A division bench comprising Justice M Enayetur Rahim and Justice Md Mostafizur Rahman made the resentment during hearing of a rule related to a land dispute on Sunday. The rule arose out of a writ petition filed by an aggrieved land owner challenging the decision of a land survey tribunal.
The HC sent the message to the government authorities concerned through Deputy Attorney General Bipul Bagmar who is assigned to the bench.
Imposing a status quo on the land in question, the HC required clarification of the Land Secretary as to the failure in constituting land survey appellate tribunal.
Appearing for the state, Bipul Bagmar told the court that the government issued a gazette on constitution of appellate tribunals in 2013 notwithstanding the process of appointments is in motion.
The High Court sharply reacted to the reply and asked the DAG not to show “grammar” to the apex court.
The HC directed him to contact the land secretary and collect updated information about the appellate tribunal.
If the land secretary fails to submit an acceptable reply, he will be asked to appear in person, the HC said.
Ashrarul Azim, owner of four and a half kathas of land at Dogar Mouza at Demra in the capital, filed a writ petition with the HC challenging an order of the land survey tribunal.
Petitioner’s counsel Nasib Kaiser said the court issued status quo on the land in question meaning that Ashrarul Azim will be holder of the title and in possession of the property until further order.
On July 25, 2019, the HC passed an order asking for constitution of the land survey appellate tribunals. The apex court also directed the land secretary to form such tribunals within 90 days of receiving certified copy of its order.
In the order, the HC said tens of thousands of people are subjected to untold sufferings for the land ministry’s failure to constitute land survey appellate tribunals although 15 years elapsed since law was amended. The delinquent officials responsible for the sufferings must face public trial, the HC observes.

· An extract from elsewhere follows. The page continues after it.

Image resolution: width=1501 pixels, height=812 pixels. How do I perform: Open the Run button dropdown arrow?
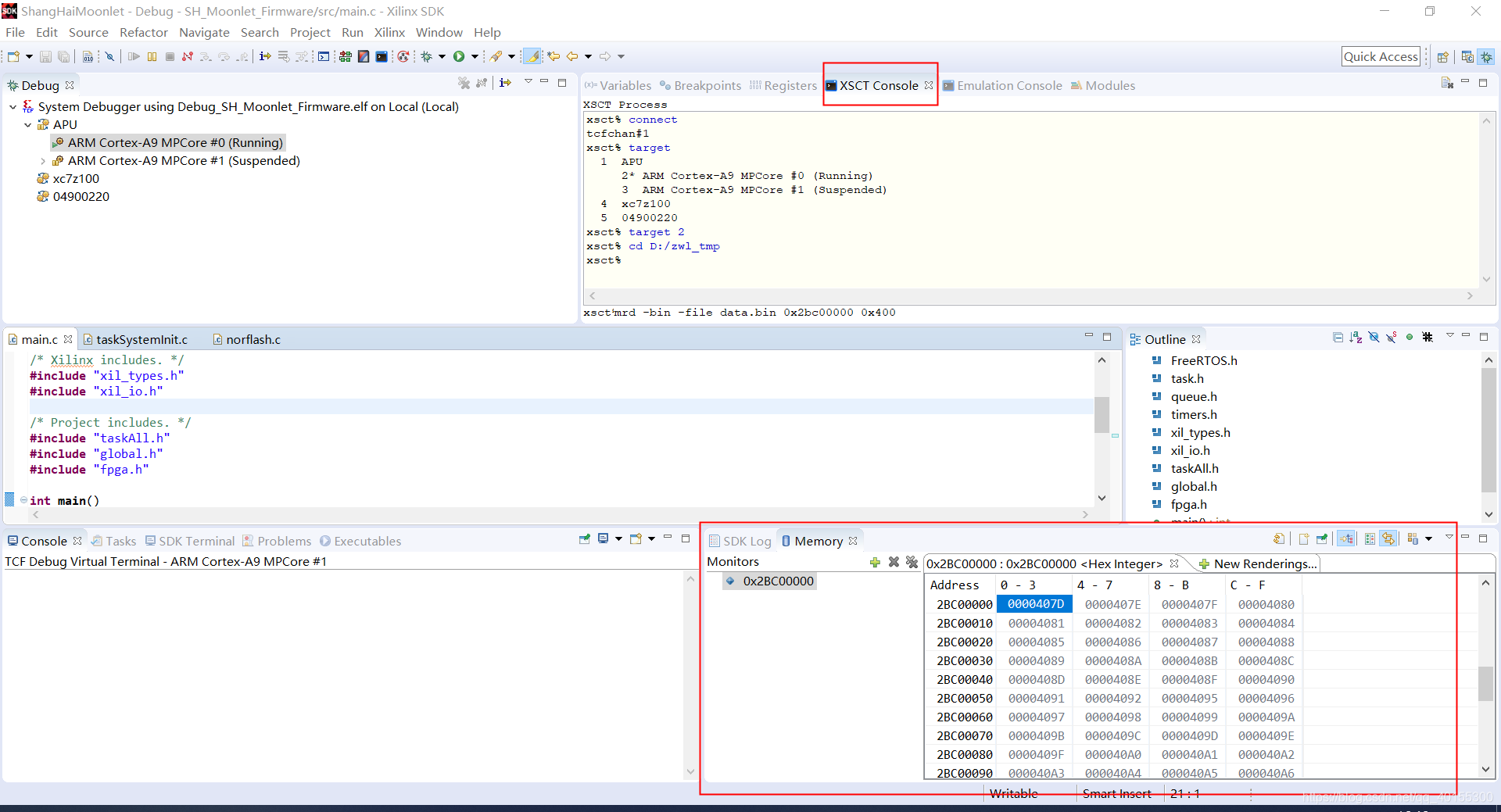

According to sources, State Acquisition and Tenancy Act, 1950 was amended in 2004 providing for constitution of land survey tribunals and land survey appellate tribunals. Following the amendment, the government already constituted the land survey tribunals headed by Joint District Judges. People aggrieved with the judgments, orders and decrees of such tribunals are now moving to the High Court in absence of the appellate tribunals.